Document source:
-=-=-=-=-

Ce
mur de briques, ces barbelés bouchent la seule faille du
rideau de fer. Ceux qui croient que le « rideau de fer »
est une façon de parler, un terme du vocabulaire de la guerre
froide (et pourtant, entre l’Autriche et la Hongrie où je
l’ai vu de près, il est réellement de fer et entouré
de terrain miné) feront bien de contempler cette double
muraille qui monte et qui coupe ce qui fut jusqu’à présent,
malgré le dédoublement de l’administration et de la
monnaie, une ville unique où la ligne qui séparait le
secteur russe des trois secteurs occidentaux était franchie à
peu près 500.000 fois chaque jour. Il est, ce mur, le symbole
visible et palpable d’une double honte : honte du régime le
plus stalinien de l’Europe de l’Est, celui d’Ulbricht, qui doit
transformer son Etat en une vaste prison pour empêcher ses
sujets (les mêmes qui votent à 99% la liste unique de
son gouvernement) de le fuir en masse ; honte de l’Occident, qui a
laissé piétiner le statut quadripartite régissant
la ville de Berlin et qui garantissait la libre circulation dans
l’ensemble de la ville. Ce n’est certes pas en termes de haute
politique que le voyageur étranger qui jouit, lui, du
privilège refusé aux Berlinois de circuler à
travers quelques passages autorisés dans les deux Berlin, fait
connaissance de ce mur, mais bien en termes d’une multitude de
tragédies et d’absurdités. Voici des familles
divisées parce que le mari se trouvait le 13 août à
Berlin-Ouest, la femme à l’Est ; voici une fille de 12 ans,
les yeux gonflés et rougis, qui me dit que ses parents ne sont
plus revenus parce qu’ils se trouvent avec leurs autres enfants à
Berlin-Ouest. Voici un homme, amputé d’une jambe, qui depuis
sept heures du matin — et il est cinq heures de l’après-midi
— agite son mouchoir dans l’espoir que sa femme, qui a son
anniversaire et qui est de l’autre côté, l’apercevra.
La Croix-Rouge a pu, il est vrai procéder à quelques
échanges d’enfants, mais toutes les demandes d’autorisation
de visiter des parents malades ou d’assister à des obsèques
ont été refusées et les policiers d’Ulbricht
ont tué des hommes qui commettaient le crime de vouloir
quitter ce territoire pour aller vivre dans une autre partie de leur
pays, tirant sur eux lorsqu’ils essayaient de traverser le canal de
la Spree à la nage ou de sauter des fenêtres des maisons
situées en bordure (à présent, elles sont toutes
évacuées).
Je
viens d’éprouver à Berlin non seulement l’angoisse
des hommes autour de qui une prison se ferme (car la différence
entre un régime totalitaire qui laissait une ouverture, une
bouffée d’air, et un régime totalitaire complet, est
immense bien que difficile à faire comprendre à ceux
qui vivent en liberté), mais j’ai aussi éprouvé
la difficulté de faire comprendre la situation extraordinaire
de cette ville à des collègues venus d’Afrique et
d’Asie avec lesquels, Charles-Henri Favrod et moi-même, nous
faisions le tour de ces deux parties de Berlin : l’une en passe de
devenir une souricière, l’autre devenue une geôle.

-=-=-=-=-

Lignes fournies:
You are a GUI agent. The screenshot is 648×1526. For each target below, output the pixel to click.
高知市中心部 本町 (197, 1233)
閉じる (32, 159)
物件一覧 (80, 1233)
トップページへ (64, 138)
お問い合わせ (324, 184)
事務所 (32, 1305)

-=-=-=-=-

Consigne écrite 1: Quelles situations le texte sur le mur de Berlin introduit-il par le mot « Voici » ? Citez-les toutes.
Consigne écrite 2: Poursuivez le texte sur le mur de Berlin après sa dernière phrase.

Corrigé 1:
- des familles divisées parce que le mari se trouvait le 13 août à Berlin-Ouest et la femme à l'Est ;
- une fille de 12 ans, les yeux gonflés et rougis, dont les parents ne sont plus revenus parce qu'ils se trouvent avec leurs autres enfants à Berlin-Ouest ;
- un homme amputé d'une jambe qui agite son mouchoir depuis sept heures du matin dans l'espoir que sa femme, qui a son anniversaire et qui est de l'autre côté, l'apercevra.

Corrigé 2:
Pourquoi les Allemands ne luttent-ils pas autant que les Africains
pour cette autodétermination qui, en dehors de l’Europe
centrale, est devenue le bien de toutes les nations — y compris
trente-cinq Etats membres des Nations unies dont certains d’une
population inférieure à celle de la seule ville de
Berlin ? Pourquoi les Berlinois ne chassent-ils pas toutes les troupes
étrangères au lieu de voir dans leur présence
l’unique garantie ? Les peuples qui ont eu affaire à des
impérialismes qui reculent comprennent mal cet impérialisme
qui ne se présente pas comme tel, qui parle de « démocratie
populaire », de progrès, de planification ; qui, ici en
Allemagne de l’Est, a écrasé une révolte
ouvrière en 1953 et qui, aujourd’hui, condamne à des
années de travaux forcés des personnes coupables
d’avoir exprimé leur opinion (et dans quatre-vingt pour cent
des cas ces condamnations frappent des ouvriers).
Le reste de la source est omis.